Kubeflow — платформа с открытым исходным кодом, позволяющая запускать рабочие процессы машинного обучения в ПО Kubernetes.
Контейнеры TensorFlow распространены в рабочих нагрузках машинного обучения, и неудивительно, что злоумышленники использовали их для запуска вредоносного кода. Такой подход позволяет преступникам оставаться незамеченными.
В рамках вредоносной кампании один из использованных образов TensorFlow позволял запускать задачи графического процессора с использованием программно-аппаратной архитектуры параллельных вычислений CUDA, тем самым помогая злоумышленникам повысить эффективность своей операции майнинга.
В рамках атак злоумышленники использовали доступ к централизованной приборной панели Kubeflow для создания нового процесса машинного обучения с использованием платформы Kubeflow Pipelines.
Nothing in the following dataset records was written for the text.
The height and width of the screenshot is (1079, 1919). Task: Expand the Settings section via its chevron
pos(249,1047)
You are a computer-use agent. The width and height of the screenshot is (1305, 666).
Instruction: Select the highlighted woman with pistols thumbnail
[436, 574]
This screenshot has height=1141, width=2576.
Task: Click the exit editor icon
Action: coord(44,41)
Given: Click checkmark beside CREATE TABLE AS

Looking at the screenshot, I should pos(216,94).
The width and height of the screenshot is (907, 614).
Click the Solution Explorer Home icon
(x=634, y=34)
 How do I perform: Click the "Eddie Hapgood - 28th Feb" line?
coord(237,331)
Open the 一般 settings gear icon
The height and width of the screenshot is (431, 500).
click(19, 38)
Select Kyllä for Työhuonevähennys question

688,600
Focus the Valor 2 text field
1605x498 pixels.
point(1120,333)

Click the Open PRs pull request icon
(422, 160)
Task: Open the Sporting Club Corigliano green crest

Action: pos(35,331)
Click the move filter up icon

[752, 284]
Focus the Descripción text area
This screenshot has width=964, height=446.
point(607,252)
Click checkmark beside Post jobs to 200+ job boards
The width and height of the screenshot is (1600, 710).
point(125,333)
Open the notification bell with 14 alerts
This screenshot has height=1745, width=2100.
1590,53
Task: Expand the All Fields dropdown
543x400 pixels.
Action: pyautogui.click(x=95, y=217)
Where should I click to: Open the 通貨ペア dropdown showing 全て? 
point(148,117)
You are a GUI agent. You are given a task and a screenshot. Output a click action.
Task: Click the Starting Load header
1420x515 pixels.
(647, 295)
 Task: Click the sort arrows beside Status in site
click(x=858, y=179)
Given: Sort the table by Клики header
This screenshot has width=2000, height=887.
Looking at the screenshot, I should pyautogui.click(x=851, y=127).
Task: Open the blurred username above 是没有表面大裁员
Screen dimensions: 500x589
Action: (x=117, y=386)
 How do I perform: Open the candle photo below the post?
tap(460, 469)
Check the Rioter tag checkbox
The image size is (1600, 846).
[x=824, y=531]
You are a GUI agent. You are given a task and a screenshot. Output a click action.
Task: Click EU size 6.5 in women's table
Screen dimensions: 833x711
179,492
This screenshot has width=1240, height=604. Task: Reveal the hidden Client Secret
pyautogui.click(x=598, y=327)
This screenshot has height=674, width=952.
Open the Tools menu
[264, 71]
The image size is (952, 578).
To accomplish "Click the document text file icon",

Образы TensorFlow были установлены в контейнерах для майнинга криптовалюты.
Злоумышленники установили как минимум два модуля (XMRIG и Ethminer) в каждом кластере Kubernetes для майнинга на CPU и GPU соответственно. Кроме того, злоумышленник установил разведывательный контейнер для хищения информации об окружающей среде до начала добычи полезных ископаемых, поясняет Microsoft.
Поскольку атаки все еще продолжаются, администраторам рекомендуется убедиться, что их централизованные информационные панели не подвергаются незащищенному доступу в интернет и защищены аутентификацией.